==== SUPPLIED PASSAGE

Image result for me tired? I'm a teacher

I get it. They see me in the halls with my class this year and probably talk to their co-workers behind my back. I have been guilty of doing it at times to others. And I want to just say I now apologize for anytime I felt like a teacher has terrible classroom management skills just because her kids don't walk quietly down the hall.

Earlier this week I just about had a mental breakdown. Because I know. I know every year, every class, every group of students is different. I have experienced this before. I tell myself this over and over. And yet somehow I feel as if the ship is sinking, I am drowning, and I am just having more weight piled on top of me. So many days I feel like I just can't win this thing. Everything that ever worked before isn't doing the trick. And I have dealt with students who threw computers at me, for goodness sakes! 

I have always worked in private schools, except for when I worked as a para in a CBSA (self-contained ESE for those who don't know) classroom and when I subbed last year. I did my practicum at a private Christian school, I student-taught at a private Christian school, I taught at a private daycare with VPK for 2 years and then went on to teach Kindergarten and LOVED it at a local Christian private school. I remember loving going in to work every morning. I know what it's like to have a small class size, parents who truly invest in their children's education, and there isn't a test shoved at you every few weeks that has to be done. Not to mention the meetings I feel like they just want us to have every single day lately.

I feel like I am DROWNING. And I was told this was normal. That I would probably feel like that for years, especially in the beginning of the year. But I didn't feel like this my first year actually teaching. I repeat this in my mind and I feel guilty. Because I haven't loved going in to work every morning lately. My first year teaching was hard. There was a lot to do. I had to build everything from "scratch". I stayed at work late pretty much everyday. And yet, I genuinely loved getting up to go to work everyday. I want to feel like this again, I say, as tears run down my face. Because I love my students. And I love teaching. And I know you gave me these students Lord to help me be a better, stronger teacher. Yet some days I just feel like crying. Because, oh Lord, it's HARD. 

These kids enter my classroom every single day. Some of them dealing with very "adult" emotions and situations, but not really knowing how to handle that. I have no idea what they have been through before they walk through my door. Sometimes students will come in crying and my heart just skips a beat, I hug them briefly and help them get started with our day. So many times I find myself praying in my head, "Dear, Lord how am I going to teach them today? I feel like maybe all I can do is love them today. I don't feel like I am reaching them with the lessons. They aren't here, their mind is elsewhere." And my heart hurts. 

I have lost sleep, prayed and cried over my classroom for the past couple of weeks. And then tonight as I was praying, I know it was God who whispered to me, "Why are you trying to make your work harder. Why not work smarter?" and I was led to research some different classroom management skills when it comes to Reading groups. Reading groups is very new to me. I did center time with the class I taught before, but it was with 10 students who were more or less on the same level (with the exception of 1-2 students). This year I have 13 students and since they are on all different levels, it feels sometimes like I have 20 (ha!). Therefore, the methods I used before were not working for my group this year.

========

[SHORT TASK A]
Please retype the rows from the start of the rows down to the line containing "Key Features to", with both of those lines included.

==== DATASET RECORDS

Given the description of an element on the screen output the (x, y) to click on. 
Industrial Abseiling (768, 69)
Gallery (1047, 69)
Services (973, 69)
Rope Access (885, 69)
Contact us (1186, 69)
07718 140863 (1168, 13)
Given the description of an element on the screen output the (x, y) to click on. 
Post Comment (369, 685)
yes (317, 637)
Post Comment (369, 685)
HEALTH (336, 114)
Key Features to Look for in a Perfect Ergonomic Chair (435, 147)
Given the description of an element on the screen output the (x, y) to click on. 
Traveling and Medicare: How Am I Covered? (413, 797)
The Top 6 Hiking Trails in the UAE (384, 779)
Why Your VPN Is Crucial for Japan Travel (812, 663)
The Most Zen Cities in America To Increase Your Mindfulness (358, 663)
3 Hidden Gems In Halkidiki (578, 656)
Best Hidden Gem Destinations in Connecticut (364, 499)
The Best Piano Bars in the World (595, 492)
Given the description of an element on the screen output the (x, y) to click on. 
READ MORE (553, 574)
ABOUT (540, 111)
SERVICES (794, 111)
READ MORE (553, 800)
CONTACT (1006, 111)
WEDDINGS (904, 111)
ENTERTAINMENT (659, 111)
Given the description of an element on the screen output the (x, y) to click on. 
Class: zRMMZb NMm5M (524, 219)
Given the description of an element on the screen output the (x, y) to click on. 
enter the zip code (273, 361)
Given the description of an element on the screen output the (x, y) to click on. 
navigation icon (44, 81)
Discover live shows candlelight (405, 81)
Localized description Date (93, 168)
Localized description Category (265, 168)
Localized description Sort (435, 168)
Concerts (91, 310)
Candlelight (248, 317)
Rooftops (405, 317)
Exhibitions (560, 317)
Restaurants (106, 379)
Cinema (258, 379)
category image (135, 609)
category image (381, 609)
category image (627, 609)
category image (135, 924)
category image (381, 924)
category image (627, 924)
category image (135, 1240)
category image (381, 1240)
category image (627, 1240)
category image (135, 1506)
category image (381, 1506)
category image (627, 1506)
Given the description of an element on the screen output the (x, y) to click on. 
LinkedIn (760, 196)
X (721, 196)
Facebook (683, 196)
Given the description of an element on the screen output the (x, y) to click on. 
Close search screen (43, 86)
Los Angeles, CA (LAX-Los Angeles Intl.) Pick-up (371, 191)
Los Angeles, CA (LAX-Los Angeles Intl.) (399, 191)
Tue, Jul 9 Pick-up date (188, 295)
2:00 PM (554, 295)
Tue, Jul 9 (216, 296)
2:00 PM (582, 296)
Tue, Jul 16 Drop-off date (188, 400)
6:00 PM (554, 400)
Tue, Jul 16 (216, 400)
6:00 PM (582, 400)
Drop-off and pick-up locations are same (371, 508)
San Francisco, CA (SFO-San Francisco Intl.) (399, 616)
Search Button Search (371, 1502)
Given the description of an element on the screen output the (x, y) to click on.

========

[SHORT TASK B]
Answer these questions about the teacher's post:
(i) Where did the writer do the practicum?
(ii) For how many years did the writer teach at the private daycare with VPK?
(iii) How many students does the writer have this year?

[TASK RESULT A]
Given the description of an element on the screen output the (x, y) to click on. 
Industrial Abseiling (768, 69)
Gallery (1047, 69)
Services (973, 69)
Rope Access (885, 69)
Contact us (1186, 69)
07718 140863 (1168, 13)
Given the description of an element on the screen output the (x, y) to click on. 
Post Comment (369, 685)
yes (317, 637)
Post Comment (369, 685)
HEALTH (336, 114)
Key Features to Look for in a Perfect Ergonomic Chair (435, 147)

[TASK RESULT B]
(i) At a private Christian school.
(ii) 2 years.
(iii) 13 students.